We created this example using a Python Jupyter notebook and the Visual Studio Code IDE, and the code in this example requires the use of SAS Viya Workbench. All of the code presented in this blog can be copied into a .py Python program or a .ipynb Jupyter Notebook in SAS Viya Workbench and you can execute it to follow along with the examples.

import requests

# File path and name
file_path = r"/workspaces/myfolder/MachineLearning/hmeq.csv"

# Specify the URL of the CSV file
url = r"https://support.sas.com/documentation/onlinedoc/viya/exampledatasets/hmeq.csv"

# Download the and save CSV file to Workbench
response = requests.get(url)
with open(file_path, 'wb') as f:
    f.write(response.content)
    print(f'File downloaded:{file_path}')

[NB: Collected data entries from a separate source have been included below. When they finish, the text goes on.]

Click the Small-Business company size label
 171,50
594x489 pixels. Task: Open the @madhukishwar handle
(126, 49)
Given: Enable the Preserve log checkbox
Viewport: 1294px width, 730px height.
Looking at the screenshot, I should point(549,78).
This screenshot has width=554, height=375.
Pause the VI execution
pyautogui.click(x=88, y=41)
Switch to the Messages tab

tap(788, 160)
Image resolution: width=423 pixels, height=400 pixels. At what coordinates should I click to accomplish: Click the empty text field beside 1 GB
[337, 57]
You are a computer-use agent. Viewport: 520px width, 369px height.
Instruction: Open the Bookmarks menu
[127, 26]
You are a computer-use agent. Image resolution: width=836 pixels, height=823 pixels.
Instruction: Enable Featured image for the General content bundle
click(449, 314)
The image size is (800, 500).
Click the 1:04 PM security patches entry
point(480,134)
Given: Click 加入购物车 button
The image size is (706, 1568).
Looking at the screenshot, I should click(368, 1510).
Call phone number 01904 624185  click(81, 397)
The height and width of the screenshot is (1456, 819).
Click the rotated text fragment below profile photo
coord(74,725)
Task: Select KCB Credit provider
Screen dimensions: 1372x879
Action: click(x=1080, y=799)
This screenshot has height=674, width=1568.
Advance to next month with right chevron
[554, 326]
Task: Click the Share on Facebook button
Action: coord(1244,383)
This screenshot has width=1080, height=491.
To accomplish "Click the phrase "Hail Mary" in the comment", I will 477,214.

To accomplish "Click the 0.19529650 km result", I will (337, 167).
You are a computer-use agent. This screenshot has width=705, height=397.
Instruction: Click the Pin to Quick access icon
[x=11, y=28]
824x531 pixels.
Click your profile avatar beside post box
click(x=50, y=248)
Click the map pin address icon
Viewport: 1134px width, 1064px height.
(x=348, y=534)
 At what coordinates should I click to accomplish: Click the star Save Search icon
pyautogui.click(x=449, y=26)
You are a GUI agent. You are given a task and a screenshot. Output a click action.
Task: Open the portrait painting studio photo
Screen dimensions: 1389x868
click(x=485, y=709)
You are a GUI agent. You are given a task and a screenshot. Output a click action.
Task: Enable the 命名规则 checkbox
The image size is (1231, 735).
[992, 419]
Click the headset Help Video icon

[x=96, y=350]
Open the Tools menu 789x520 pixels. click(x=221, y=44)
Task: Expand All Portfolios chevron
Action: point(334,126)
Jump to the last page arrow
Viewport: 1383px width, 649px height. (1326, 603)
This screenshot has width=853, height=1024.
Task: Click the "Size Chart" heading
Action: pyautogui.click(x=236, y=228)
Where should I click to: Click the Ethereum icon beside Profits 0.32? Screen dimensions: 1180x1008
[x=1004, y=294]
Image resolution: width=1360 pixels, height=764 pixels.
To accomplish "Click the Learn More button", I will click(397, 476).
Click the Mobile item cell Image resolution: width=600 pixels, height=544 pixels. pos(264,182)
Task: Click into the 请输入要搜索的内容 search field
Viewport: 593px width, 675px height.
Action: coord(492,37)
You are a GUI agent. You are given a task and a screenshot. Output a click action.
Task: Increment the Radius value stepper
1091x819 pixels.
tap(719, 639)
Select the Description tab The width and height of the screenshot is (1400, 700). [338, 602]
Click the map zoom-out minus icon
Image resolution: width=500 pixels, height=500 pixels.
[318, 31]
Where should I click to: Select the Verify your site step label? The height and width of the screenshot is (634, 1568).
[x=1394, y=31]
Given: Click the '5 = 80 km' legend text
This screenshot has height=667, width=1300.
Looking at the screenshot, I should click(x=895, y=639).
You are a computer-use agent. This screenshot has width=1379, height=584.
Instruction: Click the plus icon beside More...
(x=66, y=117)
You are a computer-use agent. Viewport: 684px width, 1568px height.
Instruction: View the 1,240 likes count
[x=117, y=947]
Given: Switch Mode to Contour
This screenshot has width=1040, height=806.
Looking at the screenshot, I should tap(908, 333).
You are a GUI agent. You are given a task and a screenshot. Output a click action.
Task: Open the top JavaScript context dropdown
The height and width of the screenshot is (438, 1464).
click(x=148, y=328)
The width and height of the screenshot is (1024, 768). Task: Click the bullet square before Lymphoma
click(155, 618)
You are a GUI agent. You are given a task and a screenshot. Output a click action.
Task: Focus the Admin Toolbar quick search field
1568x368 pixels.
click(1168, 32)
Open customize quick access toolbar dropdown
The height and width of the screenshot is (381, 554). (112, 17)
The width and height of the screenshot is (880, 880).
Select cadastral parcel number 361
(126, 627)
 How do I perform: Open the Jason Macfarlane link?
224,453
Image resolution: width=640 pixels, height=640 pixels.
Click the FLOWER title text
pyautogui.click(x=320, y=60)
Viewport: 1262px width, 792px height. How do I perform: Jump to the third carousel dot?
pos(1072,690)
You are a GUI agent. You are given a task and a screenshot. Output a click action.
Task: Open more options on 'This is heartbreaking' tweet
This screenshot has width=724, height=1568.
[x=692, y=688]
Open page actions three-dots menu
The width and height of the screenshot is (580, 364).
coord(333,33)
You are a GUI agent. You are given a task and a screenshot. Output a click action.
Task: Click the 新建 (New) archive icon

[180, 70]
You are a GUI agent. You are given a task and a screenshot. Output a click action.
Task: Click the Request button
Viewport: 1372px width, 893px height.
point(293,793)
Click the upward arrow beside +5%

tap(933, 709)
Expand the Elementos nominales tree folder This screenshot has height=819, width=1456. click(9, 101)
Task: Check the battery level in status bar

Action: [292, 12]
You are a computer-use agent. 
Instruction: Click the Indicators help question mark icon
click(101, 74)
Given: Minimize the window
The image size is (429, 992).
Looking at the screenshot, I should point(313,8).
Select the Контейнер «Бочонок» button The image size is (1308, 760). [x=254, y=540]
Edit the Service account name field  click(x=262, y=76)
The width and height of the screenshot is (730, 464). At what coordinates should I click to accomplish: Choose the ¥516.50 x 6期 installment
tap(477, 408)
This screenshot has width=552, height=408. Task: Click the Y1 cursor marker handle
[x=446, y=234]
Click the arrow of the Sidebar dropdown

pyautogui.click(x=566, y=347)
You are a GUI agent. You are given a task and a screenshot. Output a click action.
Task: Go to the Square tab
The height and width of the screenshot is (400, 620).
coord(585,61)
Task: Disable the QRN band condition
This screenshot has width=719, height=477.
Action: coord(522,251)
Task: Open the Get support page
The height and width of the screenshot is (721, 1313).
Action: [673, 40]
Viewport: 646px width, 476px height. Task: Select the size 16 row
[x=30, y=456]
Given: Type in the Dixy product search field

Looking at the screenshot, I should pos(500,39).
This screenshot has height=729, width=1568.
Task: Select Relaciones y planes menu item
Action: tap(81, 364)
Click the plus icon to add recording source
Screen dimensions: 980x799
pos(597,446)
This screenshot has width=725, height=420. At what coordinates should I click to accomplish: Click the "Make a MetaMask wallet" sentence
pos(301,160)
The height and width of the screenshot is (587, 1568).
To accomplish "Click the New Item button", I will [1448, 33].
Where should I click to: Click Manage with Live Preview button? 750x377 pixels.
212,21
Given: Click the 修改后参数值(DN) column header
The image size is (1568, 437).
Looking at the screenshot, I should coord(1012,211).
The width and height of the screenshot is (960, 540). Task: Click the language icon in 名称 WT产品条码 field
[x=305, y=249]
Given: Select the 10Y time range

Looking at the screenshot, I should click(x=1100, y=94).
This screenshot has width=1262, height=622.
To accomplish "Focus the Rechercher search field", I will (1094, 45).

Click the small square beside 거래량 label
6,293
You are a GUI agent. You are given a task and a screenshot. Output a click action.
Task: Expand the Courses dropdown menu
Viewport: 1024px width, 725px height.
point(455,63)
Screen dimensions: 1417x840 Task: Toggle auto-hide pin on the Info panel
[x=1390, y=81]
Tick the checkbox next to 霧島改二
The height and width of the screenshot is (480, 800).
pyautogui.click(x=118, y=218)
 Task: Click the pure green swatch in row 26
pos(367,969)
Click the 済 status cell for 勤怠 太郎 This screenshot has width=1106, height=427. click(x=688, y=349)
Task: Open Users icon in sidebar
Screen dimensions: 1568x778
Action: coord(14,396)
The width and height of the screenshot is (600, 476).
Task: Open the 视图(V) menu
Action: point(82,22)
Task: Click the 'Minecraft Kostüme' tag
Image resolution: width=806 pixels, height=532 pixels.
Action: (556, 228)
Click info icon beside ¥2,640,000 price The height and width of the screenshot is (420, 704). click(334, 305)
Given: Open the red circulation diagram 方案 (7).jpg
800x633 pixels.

To make this example more portable, we start by downloading data from a web URL using the Python requests package. We define a file location in the SAS Viya Workbench where we want to save the CSV, in this case in the /workspaces/myfolder/MachineLearning/ folder, and we want to save the file as hmeq.csv. We download the data from a SAS documentation page and use the requests package in Python to write the URL content to a CSV file. The /workspaces/myfolder/ location was created when we initialized our Workbench environment, and we just manually added the MachineLearning folder using the VSCode interface.

import pandas as pd

hmeq_df = pd.read_csv(r"/workspaces/myfolder/MachineLearning/hmeq.csv")

Although we will be using SAS Viya Workbench machine learning algorithms, this example is all in Python, so we will use Pandas and Scikit-Learn to help load and prepare the data for machine learning. The SAS machine learning algorithms all live in the sasviya.ml Python package, and we will import them individually as we use them. We import pandas and read the CSV file into a pandas dataFrame named hmeq_df. SAS Viya Workbench includes commonly used Python packages for data science, and in general you can use PIP to install your own packages, although the write permissions and available packages will be determined by your site administrator. In this example we use pandas, numpy, and scikit-learn to prepare and evaluate our machine learning models. We didn’t have to pip install these packages; they were already included as part of the configuration of SAS Viya Workbench.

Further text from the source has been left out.